● **About this task**
Set down without change every line from the line that contains "Given: Click the blue verified badge" through the end of the listing, and only those lines. No pictures.

● **Information given**
● ● ●
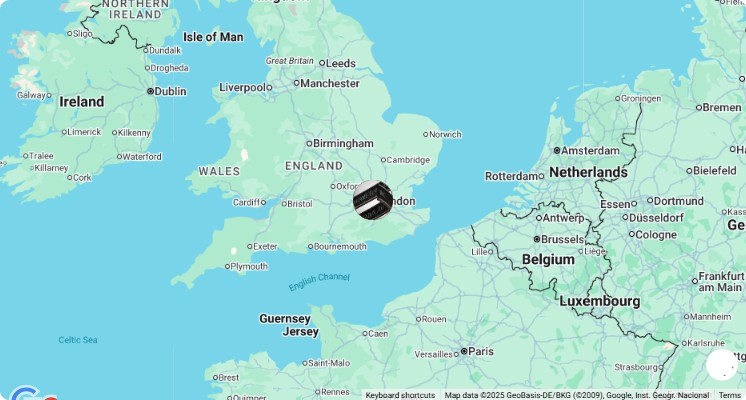
Task: Click the white circular map control button
Action: click(x=722, y=365)
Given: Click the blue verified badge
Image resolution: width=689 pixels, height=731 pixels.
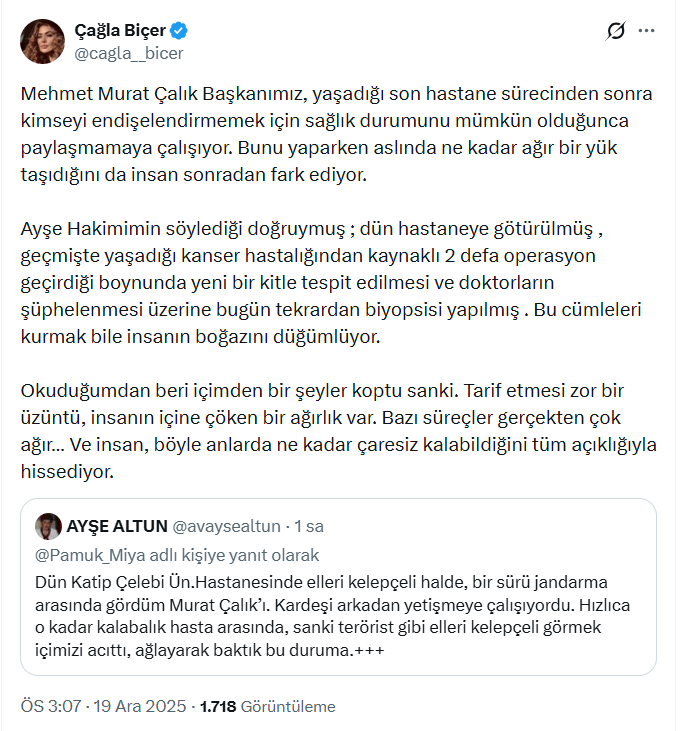Looking at the screenshot, I should (x=178, y=28).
● ● ●
● **Answer**
Given: Click the blue verified badge
Image resolution: width=689 pixels, height=731 pixels.
Looking at the screenshot, I should (x=178, y=28).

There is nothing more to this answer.